Donald Watson (2 September 1910 – 16 November 2005) was an English animal rights advocate who co-founded The Vegan Society.

Early life
Watson was born in Mexborough, Yorkshire, the son of a headmaster in a mining community. As a child, Watson spent time on his uncle George's farm. The slaughtering of a pig on the farm horrified Watson; he said his view of farm life changed from idyllic to a death row for animals. Watson began to reassess his practice of eating meat. He became a vegetarian in 1924 at the age of fourteen, making a New Year's resolution to never again eat meat. He gave up dairy products about 18 years later, having understood the production of milk-related products was also unethical.

He said:

Teaching
Upon leaving school at fifteen, Watson was apprenticed to a family joinery firm, and became a joinery teacher when he was twenty. He taught in Leicester, where he also played a large part in the Leicester Vegetarian Society. He moved on to Keswick, where he taught for 23 years. He stayed in the Lake District for the rest of his life. For several years, he devoted much time to working as a guided fell-walking leader, as well as to organic vegetable gardening, until very shortly before his death in 2005.

Veganism and The Vegan Society
As Watson grew up, he did not smoke, consume alcohol, or make contact with foods or substances which he regarded as toxins. In the 1940s, after learning about milk production; he became a vegan. He explained his motivation as ethical concern for sentient animals:

Critics claimed that he could not survive on his proposed diet. In November 1944, in Leicester, he and his wife, Dorothy, along with four friends—Elsie Shrigley, Mr G. A. Henderson and his wife Fay K. Henderson among them—founded The Vegan Society. They separated from the London Vegetarian Society and founded The Vegan Society because the former group refused to support veganism, which they saw as extreme and antisocial. (However, Watson remained a member of the London Vegetarian Society to keep in touch with the movement.) They had also decided they needed a word to describe their new way of life. The word 'vegan' was coined by Watson and his then-future wife Dorothy Morgan from the first three and last two letters of 'vegetarian' in 1944.

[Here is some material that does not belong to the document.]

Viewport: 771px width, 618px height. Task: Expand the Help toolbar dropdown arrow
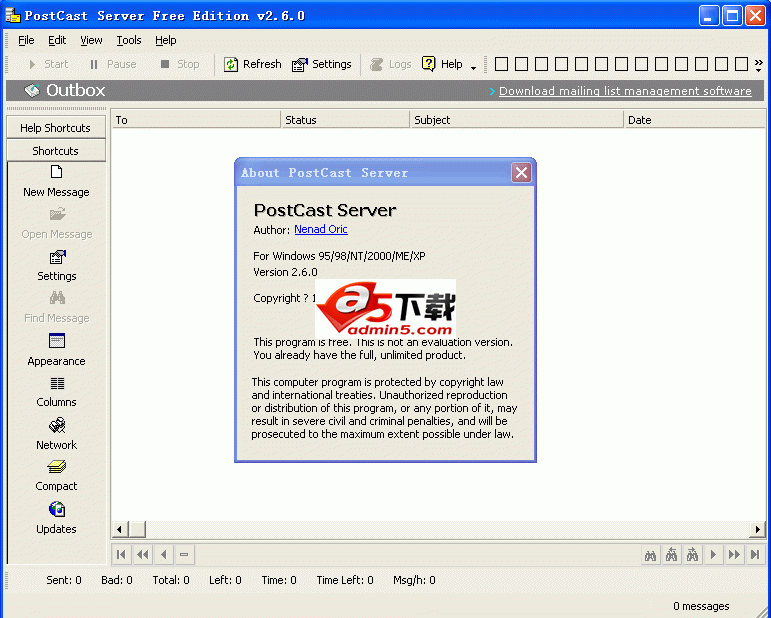click(473, 66)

Watson and The Vegan Society launched the first edition of the Society's quarterly newsletter, The Vegan News, in 1944. He ran the publication single-handed for two years, writing and duplicating the newsletter, and responding to the increasing volume of correspondence.

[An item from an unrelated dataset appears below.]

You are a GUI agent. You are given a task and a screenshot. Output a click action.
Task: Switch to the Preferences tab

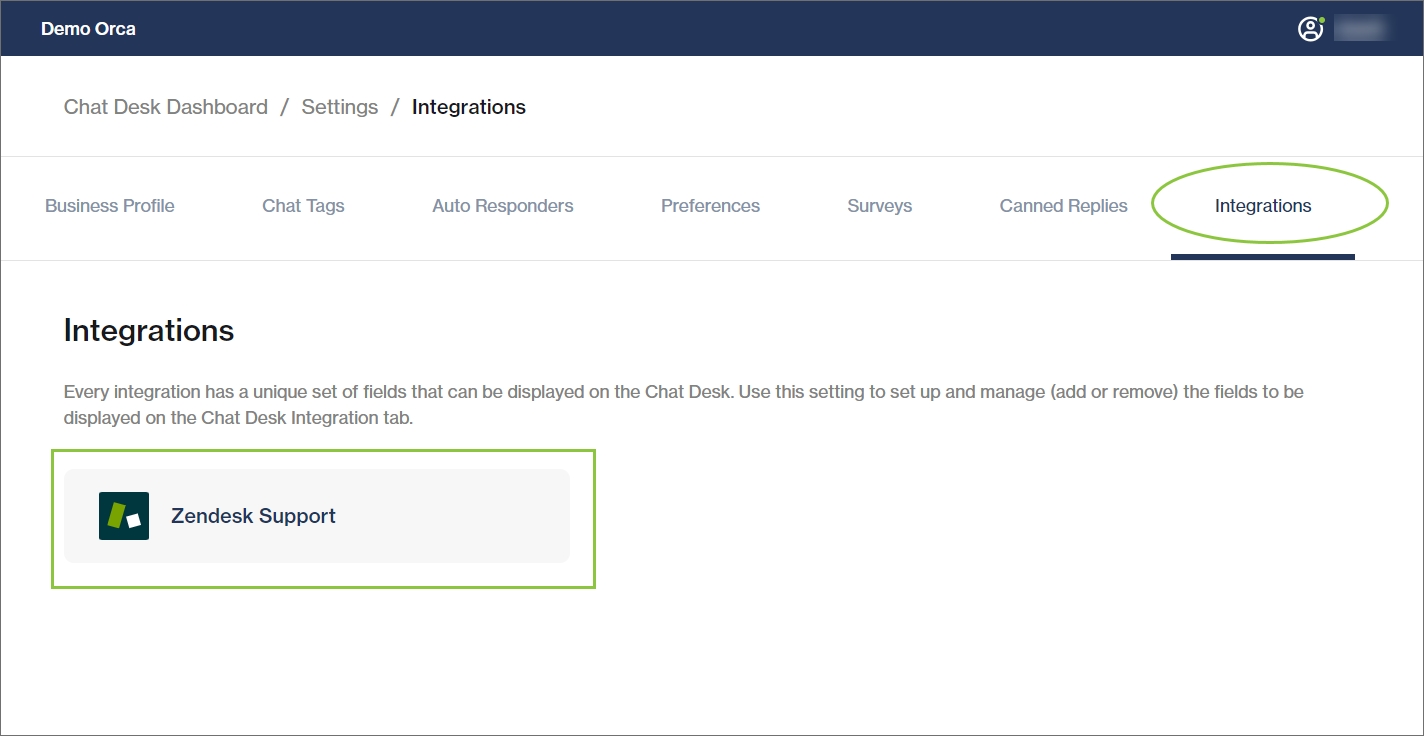coord(710,206)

Watson expanded the vegan philosophy to object to any harm to living creatures. A committed pacifist throughout his life, Watson registered as a conscientious objector in World War II.

Personal life
Watson enjoyed cycling, photography and playing the violin. While not a supporter of any particular political party, he took a keen interest in political issues throughout his life. He was an agnostic.

His brother and sister both adopted vegan lifestyles. All three Watson siblings registered as conscientious objectors during World War II.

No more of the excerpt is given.